● **Task directions**: Turn the lines of the following material into a numbered list, leaving out any blank lines.

-- start Information supplied --

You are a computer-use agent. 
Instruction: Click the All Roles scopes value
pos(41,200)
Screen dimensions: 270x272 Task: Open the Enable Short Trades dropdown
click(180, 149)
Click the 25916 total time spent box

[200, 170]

-- end Information supplied --

● **Result of this exercise**:
1. You are a computer-use agent. 
2. Instruction: Click the All Roles scopes value
3. pos(41,200)
4. Screen dimensions: 270x272 Task: Open the Enable Short Trades dropdown
5. click(180, 149)
6. Click the 25916 total time spent box
7. [200, 170]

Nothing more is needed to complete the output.